L’esercitazione militare ICEX
si ripete ogni due ed ha come scopo centrale quello di testare il funzionamento dei sottomarini nucleari Usa
nel
Mar Glaciale Artico. Alle attività,
oltre ai militari e ai tecnici di COMSUBFOR e del l’Arctic
Submarine Laboratory, partecipano alcuni
ricercatori del laboratorio di fisica applicata dell’Università di Washington. “ICEX è importante per la nostra strategia marittima
perché ci consente in modo realistico di migliorare le nostre conoscenze e
operare in tutte le aree del pianeta”, ha dichiarato l’ammiraglio Gary Roughead,
già a capo delle operazioni navali Usa. “ICEX permette alla Marina di
effettuare una serie di test sui nostri sistemi di combattimento, di
navigazione e di comunicazione. Il patrimonio di conoscenze sulla natura
dinamica dell’Oceano Artico ottenuto con ICEX è socializzato al resto di US
Navy ed è utilizzato per far sì che le forze navali Usa continuino ad operare
in maniera eccellente nell’Artico e in altre aree geografiche caratterizzate da
difficilissime condizioni ambientali”.
“Operare
nell’Oceano Glaciale Artico è cosa diversa da ogni altra operazione marittima a
causa delle estreme, rigide e inesorabili condizioni naturali”, ha spiegato l’ammiraglio
Roughead. “La maggior parte delle sue acque è ricoperta da un denso spessore di
ghiacci per buona parte dell’anno ed è inaccessibile alle unità di superficie.

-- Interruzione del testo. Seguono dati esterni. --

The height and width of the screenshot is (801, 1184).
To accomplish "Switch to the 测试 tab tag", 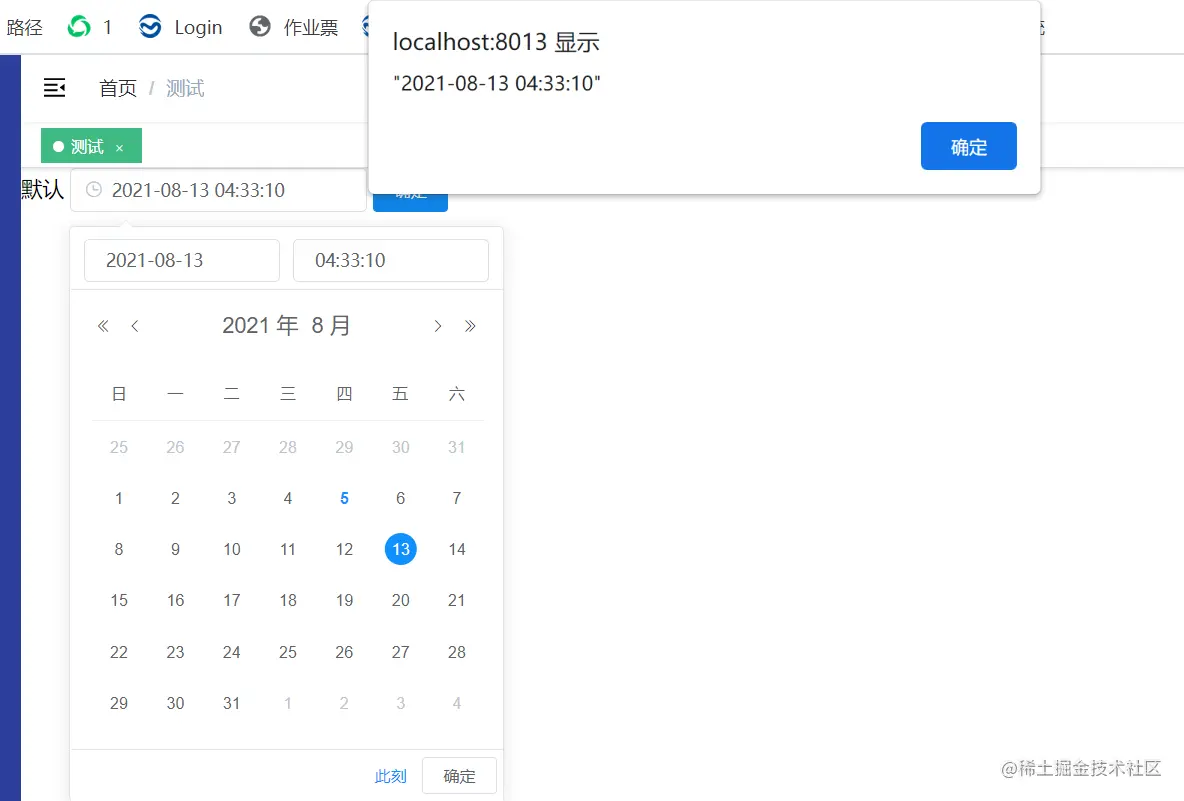I will point(85,146).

Oltre
alle temperature estremamente basse, il continuo congelamento, scongelamento e
ricongelamento fa sì che la salinità e la densità delle acque dell’Artico siano
drasticamente differenti dai quelle degli altri oceani. Le attività di routine delle
nostre forze subacquee sono dunque molto più complesse sotto il ghiaccio. Le
operazioni d’identificazione in immersione, le esercitazioni con i siluri e quasi
tutte le funzioni sonar sono pesantemente condizionate dalla specificità dei profili
della velocità del suono che s’incontrano in questo ambiente imprevedibile”.

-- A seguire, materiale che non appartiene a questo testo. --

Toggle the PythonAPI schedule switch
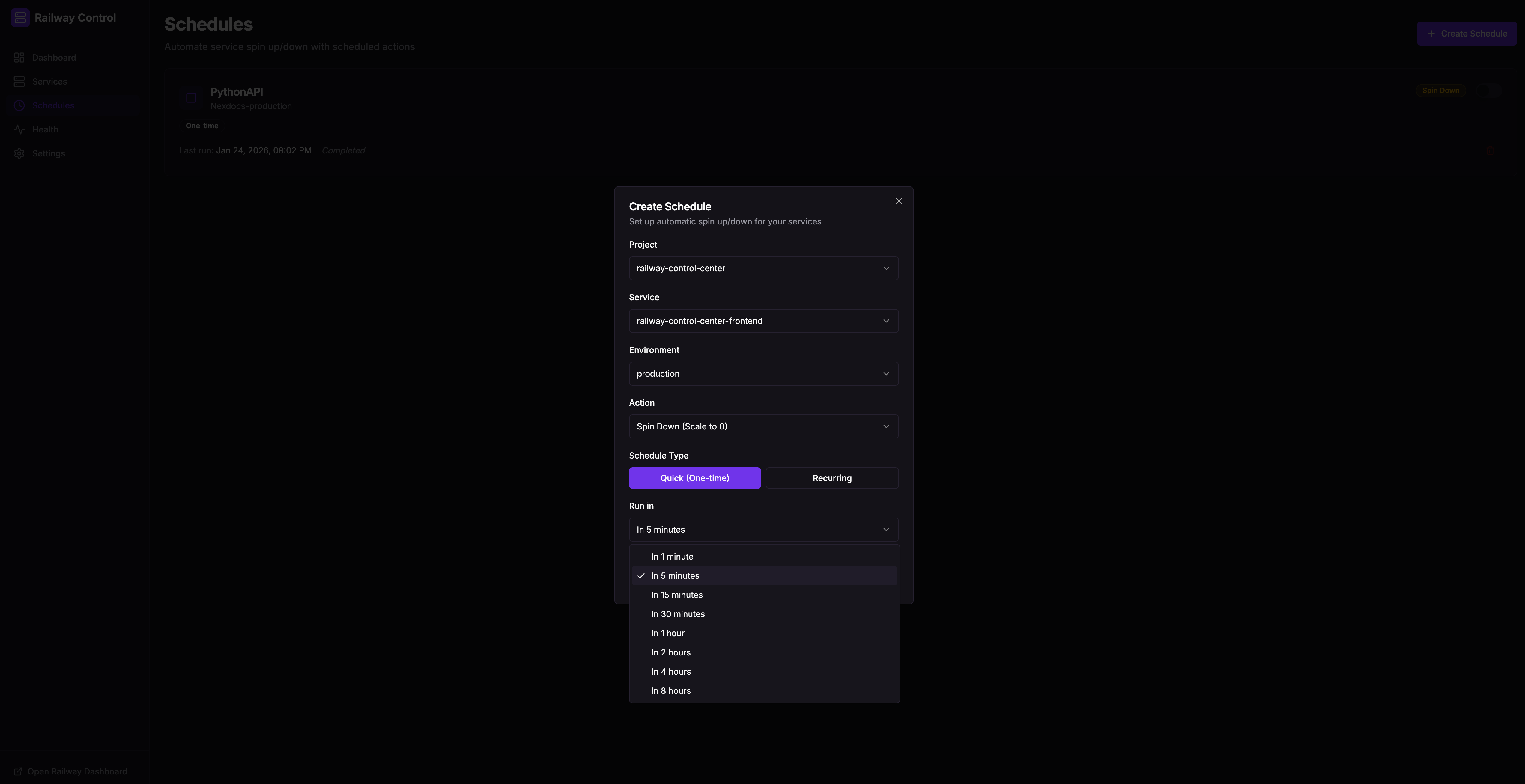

Sono sempre gli uomini di vertice
delle forze navali Usa a spiegare le vere
ragioni della pericolosa corsa militare ai ghiacciai del Polo Nord e all’Antartide
che vede contrapposti gli Stati Uniti d’America e le altre potenze mondiali. “L’Oceano Artico è una delle aree più importanti dal
punto di vista strategico per gli odierni e futuri leader militari e politici”,
ha aggiunto l’ammiraglio Roughead. “Questo oceano lambisce diverse nazioni e
serve come importantissima via di comunicazione marittima tra l’Atlantico e il Pacifico.

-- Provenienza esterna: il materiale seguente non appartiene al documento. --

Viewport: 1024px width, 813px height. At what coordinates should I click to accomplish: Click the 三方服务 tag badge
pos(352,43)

La capacità di operare in questa regione in ogni periodo dell’anno e in ogni
condizione atmosferica e ambientale è vitale per i nostri interessi nazionali e
consente agli Stati Uniti un accesso sicuro alle risorse naturali esistenti e a
tutte le aree operative marittime del mondo”.
“C’è un aspetto
per la sicurezza nazionale prioritario nel continuare a operare nel Mar
Glaciale Artico con i sottomarini nucleari di US Navy”, ha dichiarato il
comandante Greg Ott, vicedirettore per le operazioni di COMSUBFOR. “I
sommergibili sono le uniche unità statunitensi in grado di muoversi stabilmente
tra queste acque. Se poi un giorno i ghiacci si sciogliessero, l’Artico si
trasformerebbe in una linea di comunicazione marittima vitale per l’economia
mondiale. È dunque per noi importante che i nostri interessi vengano protetti”.